I have a .NET Core 1.1 Application that is having a problem when generating a List of objects that have a byte array in them. If there are more than 20 items in the list (arbitrary, I'm not sure of the exact number or size at which it fails) the method throws the OutOfMemoryException. The method is below:
public async Task<List<Blob>> GetBlobsAsync(string container)
{
List<Blob> retVal = new List<Blob>();
Blob itrBlob;
BlobContinuationToken continuationToken = null;
BlobResultSegment resultSegment = null;
CloudBlobContainer cont = _cbc.GetContainerReference(container);
resultSegment = await cont.ListBlobsSegmentedAsync(String.Empty, true, BlobListingDetails.Metadata, null, continuationToken, null, null);
do
{
foreach (var bItem in resultSegment.Results)
{
var iBlob = bItem as CloudBlockBlob;
itrBlob = new Blob()
{
Contents = new byte[iBlob.Properties.Length],
Name = iBlob.Name,
ContentType = iBlob.Properties.ContentType
};
await iBlob.DownloadToByteArrayAsync(itrBlob.Contents, 0);
retVal.Add(itrBlob);
}
continuationToken = resultSegment.ContinuationToken;
} while (continuationToken != null);
return retVal;
}
I'm not using anything that can really be disposed in the method. Is there a better way to accomplish this? The ultimate goal is to pull all of these files and then create a ZIP archive. This process works as long as I don't breach some size threshold.

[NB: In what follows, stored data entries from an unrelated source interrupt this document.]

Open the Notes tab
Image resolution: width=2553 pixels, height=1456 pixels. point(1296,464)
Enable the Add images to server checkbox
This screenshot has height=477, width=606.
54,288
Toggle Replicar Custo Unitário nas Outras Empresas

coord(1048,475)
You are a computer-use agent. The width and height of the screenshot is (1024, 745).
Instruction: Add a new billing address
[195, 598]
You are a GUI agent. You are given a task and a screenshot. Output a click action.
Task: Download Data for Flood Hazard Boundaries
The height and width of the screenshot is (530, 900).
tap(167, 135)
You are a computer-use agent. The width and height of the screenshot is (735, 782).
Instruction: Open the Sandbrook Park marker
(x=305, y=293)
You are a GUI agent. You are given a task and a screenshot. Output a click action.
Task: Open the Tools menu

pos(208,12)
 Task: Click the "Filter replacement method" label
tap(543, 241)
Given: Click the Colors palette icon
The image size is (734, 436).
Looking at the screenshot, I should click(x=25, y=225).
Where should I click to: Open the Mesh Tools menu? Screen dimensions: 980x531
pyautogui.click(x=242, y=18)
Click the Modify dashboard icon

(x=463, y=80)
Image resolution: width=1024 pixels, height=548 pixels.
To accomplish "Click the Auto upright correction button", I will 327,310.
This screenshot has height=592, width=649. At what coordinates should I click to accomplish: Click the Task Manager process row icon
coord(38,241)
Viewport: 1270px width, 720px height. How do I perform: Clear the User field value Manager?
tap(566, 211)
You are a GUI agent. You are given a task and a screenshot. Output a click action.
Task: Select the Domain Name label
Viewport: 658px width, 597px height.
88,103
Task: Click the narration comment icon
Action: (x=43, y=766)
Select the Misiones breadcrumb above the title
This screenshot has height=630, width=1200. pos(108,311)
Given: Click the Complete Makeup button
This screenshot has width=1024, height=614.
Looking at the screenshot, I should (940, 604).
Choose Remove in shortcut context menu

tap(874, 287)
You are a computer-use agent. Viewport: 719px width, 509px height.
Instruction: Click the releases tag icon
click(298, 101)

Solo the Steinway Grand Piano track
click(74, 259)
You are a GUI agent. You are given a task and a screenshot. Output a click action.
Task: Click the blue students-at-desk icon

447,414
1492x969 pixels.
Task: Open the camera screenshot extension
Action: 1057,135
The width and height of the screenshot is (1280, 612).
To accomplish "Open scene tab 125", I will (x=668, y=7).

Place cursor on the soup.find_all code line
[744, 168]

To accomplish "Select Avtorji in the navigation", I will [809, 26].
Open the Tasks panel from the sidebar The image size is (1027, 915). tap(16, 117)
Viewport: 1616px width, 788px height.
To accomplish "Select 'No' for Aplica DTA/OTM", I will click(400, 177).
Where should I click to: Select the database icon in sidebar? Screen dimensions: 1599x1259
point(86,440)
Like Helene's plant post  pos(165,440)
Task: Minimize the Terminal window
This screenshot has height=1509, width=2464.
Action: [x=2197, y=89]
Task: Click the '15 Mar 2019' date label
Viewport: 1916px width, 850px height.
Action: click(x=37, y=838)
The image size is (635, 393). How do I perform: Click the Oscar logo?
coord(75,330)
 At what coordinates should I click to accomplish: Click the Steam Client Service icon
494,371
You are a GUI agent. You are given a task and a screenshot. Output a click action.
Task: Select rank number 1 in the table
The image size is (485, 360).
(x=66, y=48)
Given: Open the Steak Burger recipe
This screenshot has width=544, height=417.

If it helps, the application is accessing Azure Block Blob Storage from an Azure Web Application instance. Maybe there is a setting I need to adjust to increase a threshold?
The exception is thrown when the Blob() object is instantiated.
EDIT: So the question as posted was admittedly weak in the way of detail. The problem container has 30 files (mostly large text files that compress well). The total size of the container is 971MB. The request runs for approximately 40 seconds before reporting an HTTP 500 error and the referenced exception.
When I debug locally and step through the same operation it succeeds, resulting in a 237MB zip file. During the operation I can see the memory usage shoot over 2GB by the time the list is created.
I tried to abstract the interaction of the blob storage to its own service, but perhaps I've made this more difficult on myself than is necessary.